The court “may not entertain claims outside this specific jurisdictional authority.” Adams v.
United States, 20 Cl. Ct. 132, 135 (1990).
III. DISCUSSION
Even construing plaintiff’s complaint liberally, the complaint is largely
incomprehensible. From what is intelligible, however, plaintiff cites various constitutional
amendments, international conventions and declarations against torture, and United States Code
sections. For instance, plaintiff cites the Fifth, Sixth, Eighth, Fourteen, Fifteenth, and Sixteenth
Amendments. While the court has jurisdiction over claims relying on the Fifth Amendment,
plaintiff does not allege a taking. See, e.g., Allicock v. United States, 2012 WL 5995245, *1
(Fed. Cl. Nov. 29, 2012). The court also does not have jurisdiction over the remaining claims.
Gump v. United States, 482 F. App’x 588, 590 (Fed. Cir. 2012) (per curiam) (Sixth
Amendment); Trafny v. United States, 503 F.3d 1339, 1340 (Fed. Cir. 2007) (per curiam)
(Eighth Amendment); Crocker v. United States, 125 F.3d 1475, 1476 (Fed. Cir. 1997)
(Fourteenth Amendment); Hernandez v. United States, 93 Fed. Cl. 193, 198 (2010) (Fifteenth
Amendment); Russell v. United States, 78 Fed. Cl. 281, 288 (2007) (Sixteenth Amendment).

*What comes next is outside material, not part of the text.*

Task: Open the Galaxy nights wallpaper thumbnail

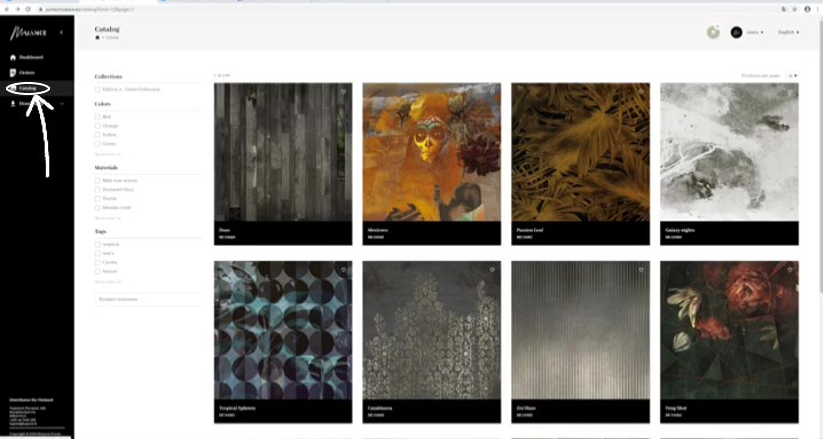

Moreover, none of the United States Code sections plaintiff cites gives the court
jurisdiction. For example, plaintiff cites 26 U.S.C. § 6103, which generally states that the
government shall keep confidential tax returns and return information. A taxpayer may bring an
action for damages against the government for unauthorized disclosure of such information, but
that action must be brought in a district court of the United States. 26 U.S.C. § 7431(a)(1).
Plaintiff also cites various sections of Title 18, which sets forth the criminal laws of the United
States. The Court of Federal Claims, however, lacks jurisdiction over criminal matters.
See Joshua v. United States, 17 F.3d 378, 379-80 (Fed. Cir. 1994).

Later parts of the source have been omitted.